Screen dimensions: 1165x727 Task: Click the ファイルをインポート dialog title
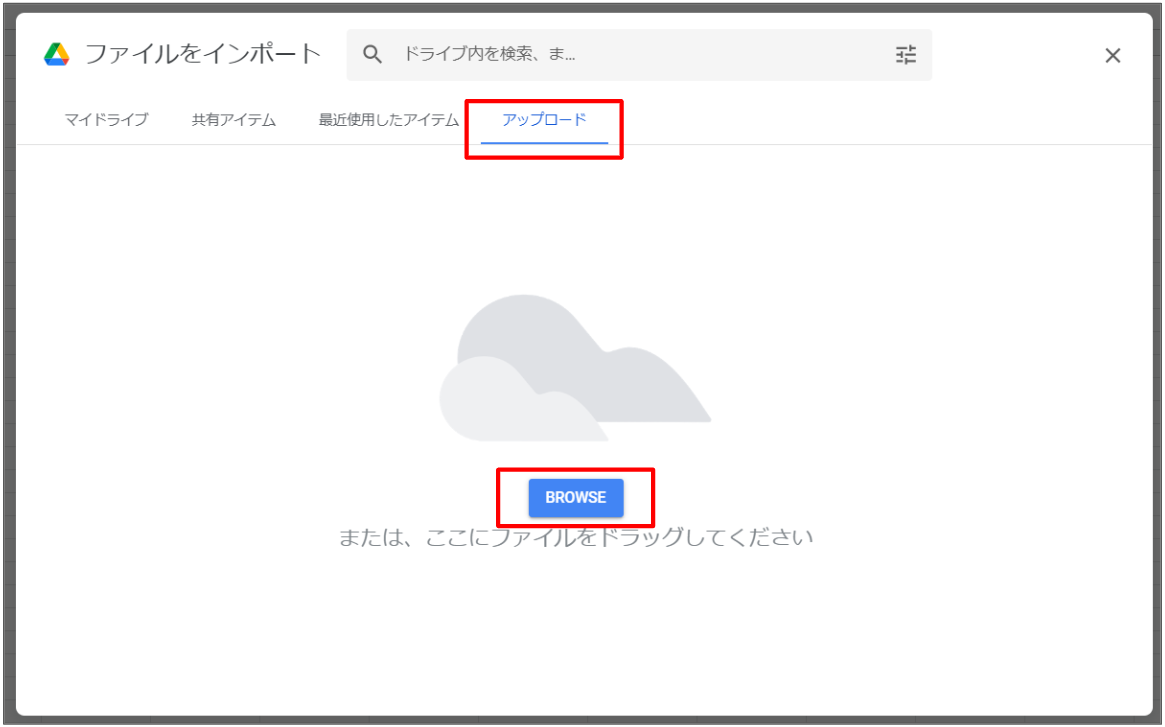(x=202, y=55)
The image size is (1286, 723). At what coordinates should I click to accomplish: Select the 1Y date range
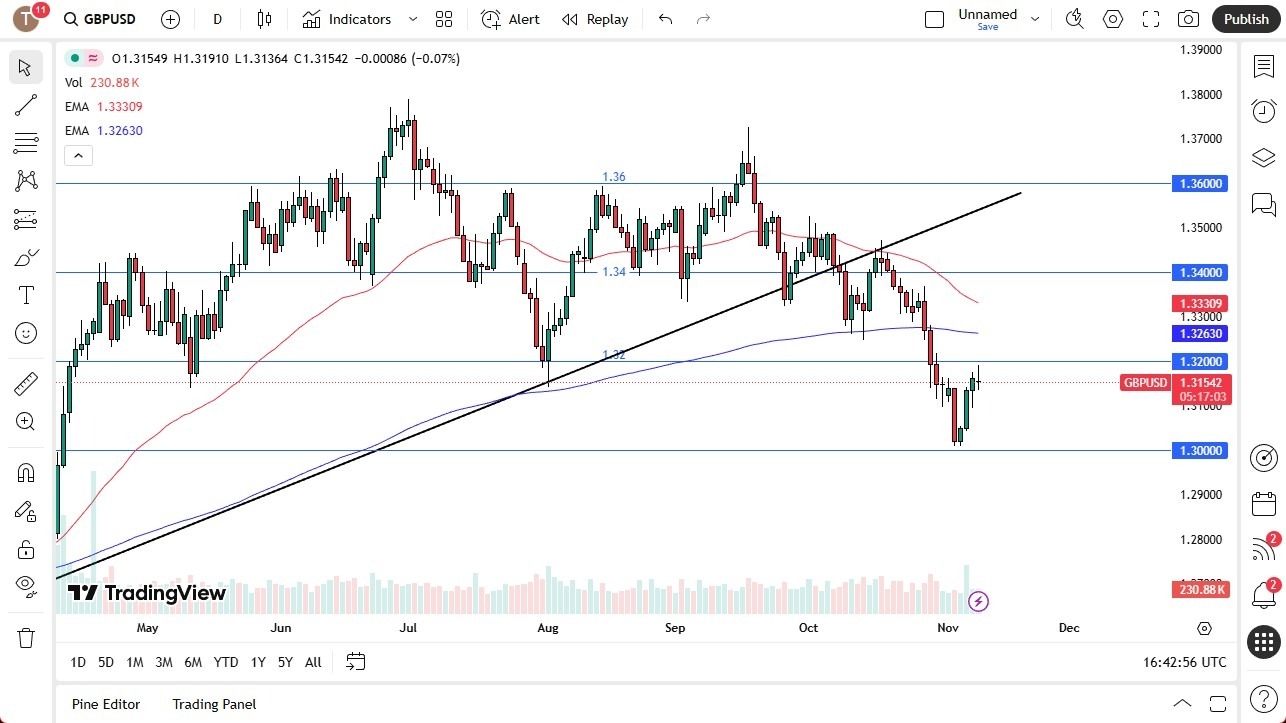[257, 662]
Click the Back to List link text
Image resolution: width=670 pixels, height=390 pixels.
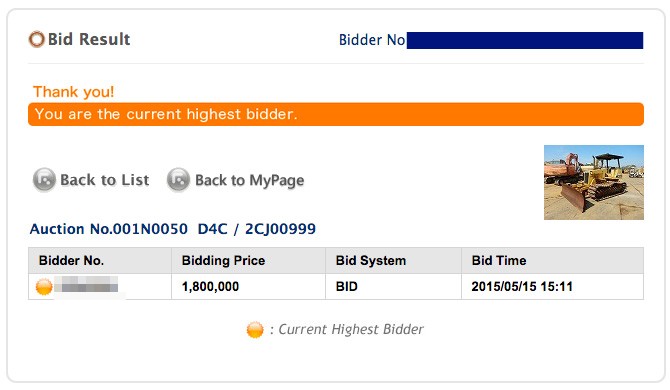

++++++++

- [REQUIRED ACTION] Write out the listing above exactly as it stands, pictures excluded.

- [ANSWER SECTION]
Screen dimensions: 1165x727 Task: Click the ファイルをインポート dialog title
(x=202, y=55)
The image size is (1286, 723). At what coordinates should I click to accomplish: Select the 1Y date range
[257, 662]
Click the Back to List link text
Image resolution: width=670 pixels, height=390 pixels.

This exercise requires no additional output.